More importantly, this is a victory for federalism. There is nothing in the Constitution that gives the Federal Government the right, power, or authority to regulate this area of human life. If any such authority exists, it resides solely within the states. The people of the state of Oregon have chosen to allow physician assisted suicide within their borders. John Ashcroft had no right to try to override their judgment, and the Supreme Court did the right thing by telling him so.

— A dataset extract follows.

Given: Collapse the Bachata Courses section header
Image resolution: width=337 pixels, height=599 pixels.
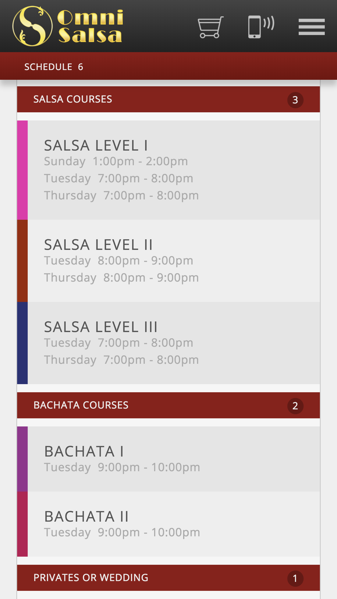Looking at the screenshot, I should tap(169, 405).
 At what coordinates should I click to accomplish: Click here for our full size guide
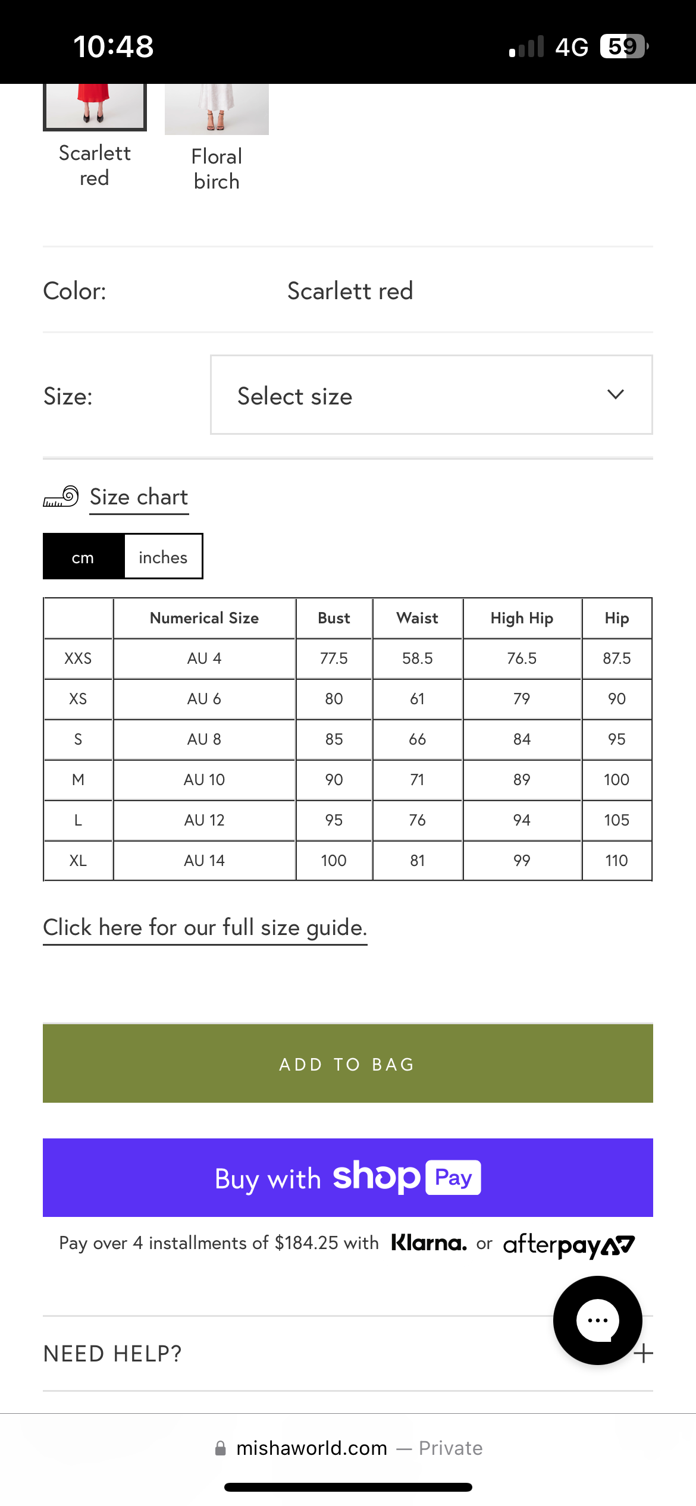[205, 927]
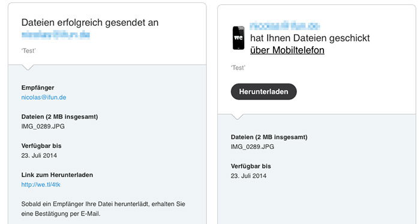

Update: I have not had time to read through the entire opinion, but one section of Antonin Scalia’s dissent, highlighed in Ann Althouse’s post on the decision stuck out to me:

The Court’s decision today is perhaps driven by a feeling that the subject of assisted suicide is none of the Federal Government’s business. It is easy to sympathize with that position. The prohibition or deterrence of assisted suicide is certainly not among the enumerated powers conferred on the United States by the Constitution, and it is within the realm of public morality (bonos mores) traditionally addressed by the so-called police power of the States. But then, neither is prohibiting the recreational use of drugs or discouraging drug addiction among the enumerated powers. From an early time in our national history, the Federal Government has used its enumerated powers, such as its power to regulate interstate commerce, for the purpose of protecting public morality — for example, by banning the interstate shipment of lottery tickets, or the interstate transport of women for immoral purposes. See Hoke v. United States, 227 U.S. 308, 321-323 (1913); Lottery Case, 188 U.S. 321, 356 (1903). Unless we are to repudiate a long and well-established principle of our jurisprudence, using the federal commerce power to prevent assisted suicide is unquestionably permissible. The question before us is not whether Congress can do this, or even whether Congress should do this; but simply whether Congress has done this in the CSA. I think there is no doubt that it has. If the term “legitimate medical purpose” has any meaning, it surely excludes the prescription of drugs to produce death

This is one of those times when Scalia’s deference to precedent gets the better of him. There is no such thing as a Federal police power, and never has been. The Federal Government is a government of limited powers; the things that it can do are set forth in Article II of the Constitution. If a power is not listed there, it does exist. By accepting without question a series of obviously wrongly-decided cases, Justice Scalia forces himself to endorse a point of view that ignores the meaning of the Constitution and would unjustly expand the power of the Federal Government over the states and the people.

Update 1/18/06: UCLA Law Professor Stephen Bainbridge takes a look at what Scalia’s dissent in this case means in answering the question of just exactly what his judicial philosophy is:

Some will condemn Scalia for abandoning originalism in this line of cases. Yet, I think these cases actually reveal something more interesting about Scalia, which is that he is not purely an originalist. Instead, Scalia’s jurisprudence has elements of originalism and textualism, but also of traditionalism. The latter looks at how the Constitution has been interpreted over time, such that well-established traditions become entrenched. The real problem with Scalia is that he doesn;t seem to have a hierarchy for choosing between the three.

(….)

There is much to be admired about Scalia. It no longer seems possible, however, to believe that he is developing a coherent conservative jurisprudence. Nor, insofar as results are concerned, that he can be expected to bring back the Constitution from the exile to which Wickard assigned it.

In other words, don’t place your faith in one Supreme Court Justice any more than you would place it in one Senator.